I've not really gotten myself involved in Trent's online spats because a) I don't need to be his freaking toadie; he can fight his own battles and b) although I can understand why he loses patience and calls people out based on what they say to him, I don't like it when NIN fans then employ mob action on people who are most likely delusional or disturbed. Also, c) I feel like Trent kinda perpetuates the problem by giving the haters the attention they crave. Again, based on the things that people say to him, like, "I hope you overdose again" or racist comments about his fiancee or people accusing him of a PR stunt when he has been devoting hours before every show meeting-and-greeting for the sake of raising a million dollars for Eric De La Cruz, I can understand why he gets cranky. Shit, someone on here calls me fat, and it puts me in a pissy mood. This feeling of "You don't even know me!" and "What have I ever done to you? Fuck off!" Yeah, I can identify. But we have just a handful of the Anonymi, who are easily ridiculed or ignored. Trent has the deranged "fans" who think they can win his heart by insulting Mariqueen. He has the people who are just fucking assholes who enjoy picking a fight as long as they don't have to say these things in person. He's got the racists, the dissatisfied customers, the eternal cynics. Granted, this is a small number of actual people, but they seem to be PROLIFIC. And Twitter is set up to allow people to post all manner of inanity 24 hours a day from their computers, their phones, their ipods. Unless he can tune it all out somehow, I don't blame him for retiring the Twitter account.

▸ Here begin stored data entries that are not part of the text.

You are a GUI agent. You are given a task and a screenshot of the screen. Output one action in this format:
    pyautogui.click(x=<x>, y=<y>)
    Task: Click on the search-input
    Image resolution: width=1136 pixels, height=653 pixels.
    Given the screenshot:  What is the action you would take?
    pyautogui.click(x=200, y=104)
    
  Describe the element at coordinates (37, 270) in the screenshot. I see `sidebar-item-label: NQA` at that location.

To be honest, I kind of miss Trent Reznor, Man of Mystery. I loved the music, the persona, and the rare glimpses into his real life that revealed that he's a funny, nerdy guy at heart and that he really likes animals and video games. Not expecting to ever be a part of his real life, I kind of liked the rest being left up to my imagination. It's much funnier to *imagine* Trent the tortured, angst-filled artist eating Lucky Charms and watching Good Morning America in his underwear. Not that I don't love and respect the real, human Trent that we've had a chance to get to know recently. But if he feels like he needs to withdraw that in order to save his own sanity, I'm cool with that. I don't need him to reveal his soft, vulnerable underbelly if it means that he starts to hate people. My imagination can more than compensate: Trent on a canoe, Trent trying to get a parking sticker from his housing association, Trent in a frou-frou pet boutique agonizing whether he should start his dogs on a raw diet...
But if Trent is still on the fence as to whether he should withdraw completely from the NINerverse, I would like to point out that it was through Twitter and nin.com that he basically raised the money to pay for a man's heart transplant outright. There is incredible stupidity on the Internet, yes, but I'm not willing to say that it's only the idiots who rule.
Oh, and Anonymi? If you're the cause of all this harassment and annoyance, lay off already! Jesus.